State governments and foundations provide another significant portion of legal aid funding, as do court filing fees and attorney fees. Some state legislatures facing budget deficits have already made significant cuts to legal aid funding or are weighing cuts.

Funds from court filing and attorney fees come in as cases are filed and judges make rulings. At the start of the pandemic, however, court proceedings ground to a halt, then moving online at reduced capacities. State funding programs saw a nearly one-quarter drop in court filing revenue last year.

The Legal Aid Society of Hawaii saw housing and unemployment-related requests for assistance skyrocket after the pandemic began.Legal Aid Society of Hawaii

The future

Some legal aid groups will feel the effects sooner than others. Many legislatures approve budgets on two-year cycles, so the impacts of the pandemic may only just be hitting state budgeting.

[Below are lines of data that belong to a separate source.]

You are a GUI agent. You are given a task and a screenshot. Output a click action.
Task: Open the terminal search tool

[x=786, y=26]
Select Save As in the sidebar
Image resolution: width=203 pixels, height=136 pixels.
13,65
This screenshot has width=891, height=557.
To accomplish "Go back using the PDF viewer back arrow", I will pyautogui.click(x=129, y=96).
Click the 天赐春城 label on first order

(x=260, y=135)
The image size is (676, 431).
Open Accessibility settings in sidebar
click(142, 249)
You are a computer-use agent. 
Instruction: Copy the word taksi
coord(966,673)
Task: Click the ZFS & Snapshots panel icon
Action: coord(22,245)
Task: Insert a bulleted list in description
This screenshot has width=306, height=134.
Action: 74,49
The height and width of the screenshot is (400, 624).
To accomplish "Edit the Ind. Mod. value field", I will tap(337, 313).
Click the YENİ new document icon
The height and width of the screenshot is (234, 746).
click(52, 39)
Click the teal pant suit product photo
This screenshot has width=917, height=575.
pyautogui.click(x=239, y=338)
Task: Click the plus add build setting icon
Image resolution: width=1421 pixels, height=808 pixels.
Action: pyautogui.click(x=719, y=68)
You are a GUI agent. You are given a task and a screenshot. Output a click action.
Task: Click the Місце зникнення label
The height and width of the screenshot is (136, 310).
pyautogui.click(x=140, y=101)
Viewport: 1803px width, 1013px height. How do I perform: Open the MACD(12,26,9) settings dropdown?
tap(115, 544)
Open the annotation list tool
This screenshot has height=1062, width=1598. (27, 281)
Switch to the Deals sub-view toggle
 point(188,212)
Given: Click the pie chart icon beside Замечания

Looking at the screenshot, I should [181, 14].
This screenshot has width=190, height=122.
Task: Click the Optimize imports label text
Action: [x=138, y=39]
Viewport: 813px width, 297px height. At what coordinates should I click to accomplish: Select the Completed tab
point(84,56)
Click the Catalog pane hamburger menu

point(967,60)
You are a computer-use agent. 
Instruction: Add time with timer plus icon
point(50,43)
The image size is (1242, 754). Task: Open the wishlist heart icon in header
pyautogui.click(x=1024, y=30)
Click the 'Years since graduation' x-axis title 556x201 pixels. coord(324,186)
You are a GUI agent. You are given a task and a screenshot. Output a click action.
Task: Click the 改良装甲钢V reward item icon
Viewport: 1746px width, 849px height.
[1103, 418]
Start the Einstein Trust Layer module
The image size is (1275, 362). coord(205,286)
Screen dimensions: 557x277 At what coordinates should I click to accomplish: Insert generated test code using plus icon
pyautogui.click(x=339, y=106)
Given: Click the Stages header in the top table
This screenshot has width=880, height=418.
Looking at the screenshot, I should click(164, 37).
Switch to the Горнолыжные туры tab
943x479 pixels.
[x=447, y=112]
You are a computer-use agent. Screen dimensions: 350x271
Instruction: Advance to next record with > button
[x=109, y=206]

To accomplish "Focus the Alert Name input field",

Not so in Hawaii. The funding for the legal aid society there was cut by $623,000, roughly one third of its annual allocation, in the state’s 2020 budget, which took effect in July. None of that money came back this year. Instead the state, grappling with a more than $1 billion budget deficit, plans to cut an additional $100,000 of the organization’s funding. The group is also expecting a substantial decrease from the $500,000 it gets annually from court filing fees. All together, it could be facing a more than 10 percent budget cut — equivalent to 600 fewer cases and 10 fewer employees.

It filled its funding gap last year with the initial federal relief money distributed by LSC and money from local foundations. Additional federal money is unlikely to arrive before the next budget cycle begins, so the group is working to fill its current gap other ways, including through additional foundation and government grant programs, said Fujimori Kaina, the executive director. They won’t know the final impact of funding losses until the budget is finalized in May or June, but more federal money could make all the difference.

“That money is still needed as things change — as proclamations change, as the eviction tsunami we all talk about is coming,” she said. “For us, it’s about the future. What does it look like in the future when we know that demand is going to continue and we still need to help families recover?”